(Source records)
======

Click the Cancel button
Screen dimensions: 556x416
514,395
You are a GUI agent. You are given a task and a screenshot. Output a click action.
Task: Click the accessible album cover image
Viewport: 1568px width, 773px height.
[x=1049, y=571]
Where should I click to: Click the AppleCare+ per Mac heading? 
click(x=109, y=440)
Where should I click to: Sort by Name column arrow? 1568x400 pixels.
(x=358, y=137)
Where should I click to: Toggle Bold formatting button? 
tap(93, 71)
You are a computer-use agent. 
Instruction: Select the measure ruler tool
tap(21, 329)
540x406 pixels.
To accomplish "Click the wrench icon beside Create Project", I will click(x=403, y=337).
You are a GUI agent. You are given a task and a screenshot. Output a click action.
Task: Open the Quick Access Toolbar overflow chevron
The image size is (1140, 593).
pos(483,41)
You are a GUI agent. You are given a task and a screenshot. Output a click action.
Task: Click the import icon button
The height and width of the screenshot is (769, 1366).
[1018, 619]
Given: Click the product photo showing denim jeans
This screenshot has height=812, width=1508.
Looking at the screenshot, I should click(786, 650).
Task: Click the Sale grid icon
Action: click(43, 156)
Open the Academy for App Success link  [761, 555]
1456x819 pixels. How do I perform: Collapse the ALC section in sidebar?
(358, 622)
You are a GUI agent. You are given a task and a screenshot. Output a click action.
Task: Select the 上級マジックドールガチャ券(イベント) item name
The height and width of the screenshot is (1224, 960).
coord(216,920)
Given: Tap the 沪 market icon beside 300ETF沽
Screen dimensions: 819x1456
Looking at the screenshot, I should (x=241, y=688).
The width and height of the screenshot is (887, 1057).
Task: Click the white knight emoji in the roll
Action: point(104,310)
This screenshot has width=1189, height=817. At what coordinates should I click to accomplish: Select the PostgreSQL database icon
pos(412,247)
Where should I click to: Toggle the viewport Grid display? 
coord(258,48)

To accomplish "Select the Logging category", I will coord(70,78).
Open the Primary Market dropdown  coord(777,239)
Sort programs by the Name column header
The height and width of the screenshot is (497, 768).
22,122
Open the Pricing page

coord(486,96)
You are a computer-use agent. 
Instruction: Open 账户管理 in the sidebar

======

> What is needed
Format the lines above as a Markdown table with two columns, Row and Line, giving each line its own numbered row. Skip the blank lines.

> Finished exercise
| Row | Line |
|---|---|
| 1 | Click the Cancel button |
| 2 | Screen dimensions: 556x416 |
| 3 | 514,395 |
| 4 | You are a GUI agent. You are given a task and a screenshot. Output a click action. |
| 5 | Task: Click the accessible album cover image |
| 6 | Viewport: 1568px width, 773px height. |
| 7 | [x=1049, y=571] |
| 8 | Where should I click to: Click the AppleCare+ per Mac heading?  |
| 9 | click(x=109, y=440) |
| 10 | Where should I click to: Sort by Name column arrow? 1568x400 pixels. |
| 11 | (x=358, y=137) |
| 12 | Where should I click to: Toggle Bold formatting button?  |
| 13 | tap(93, 71) |
| 14 | You are a computer-use agent.  |
| 15 | Instruction: Select the measure ruler tool |
| 16 | tap(21, 329) |
| 17 | 540x406 pixels. |
| 18 | To accomplish "Click the wrench icon beside Create Project", I will click(x=403, y=337). |
| 19 | You are a GUI agent. You are given a task and a screenshot. Output a click action. |
| 20 | Task: Open the Quick Access Toolbar overflow chevron |
| 21 | The image size is (1140, 593). |
| 22 | pos(483,41) |
| 23 | You are a GUI agent. You are given a task and a screenshot. Output a click action. |
| 24 | Task: Click the import icon button |
| 25 | The height and width of the screenshot is (769, 1366). |
| 26 | [1018, 619] |
| 27 | Given: Click the product photo showing denim jeans |
| 28 | This screenshot has height=812, width=1508. |
| 29 | Looking at the screenshot, I should click(786, 650). |
| 30 | Task: Click the Sale grid icon |
| 31 | Action: click(43, 156) |
| 32 | Open the Academy for App Success link  [761, 555] |
| 33 | 1456x819 pixels. How do I perform: Collapse the ALC section in sidebar? |
| 34 | (358, 622) |
| 35 | You are a GUI agent. You are given a task and a screenshot. Output a click action. |
| 36 | Task: Select the 上級マジックドールガチャ券(イベント) item name |
| 37 | The height and width of the screenshot is (1224, 960). |
| 38 | coord(216,920) |
| 39 | Given: Tap the 沪 market icon beside 300ETF沽 |
| 40 | Screen dimensions: 819x1456 |
| 41 | Looking at the screenshot, I should (x=241, y=688). |
| 42 | The width and height of the screenshot is (887, 1057). |
| 43 | Task: Click the white knight emoji in the roll |
| 44 | Action: point(104,310) |
| 45 | This screenshot has width=1189, height=817. At what coordinates should I click to accomplish: Select the PostgreSQL database icon |
| 46 | pos(412,247) |
| 47 | Where should I click to: Toggle the viewport Grid display?  |
| 48 | coord(258,48) |
| 49 | To accomplish "Select the Logging category", I will coord(70,78). |
| 50 | Open the Primary Market dropdown  coord(777,239) |
| 51 | Sort programs by the Name column header |
| 52 | The height and width of the screenshot is (497, 768). |
| 53 | 22,122 |
| 54 | Open the Pricing page |
| 55 | coord(486,96) |
| 56 | You are a computer-use agent.  |
| 57 | Instruction: Open 账户管理 in the sidebar |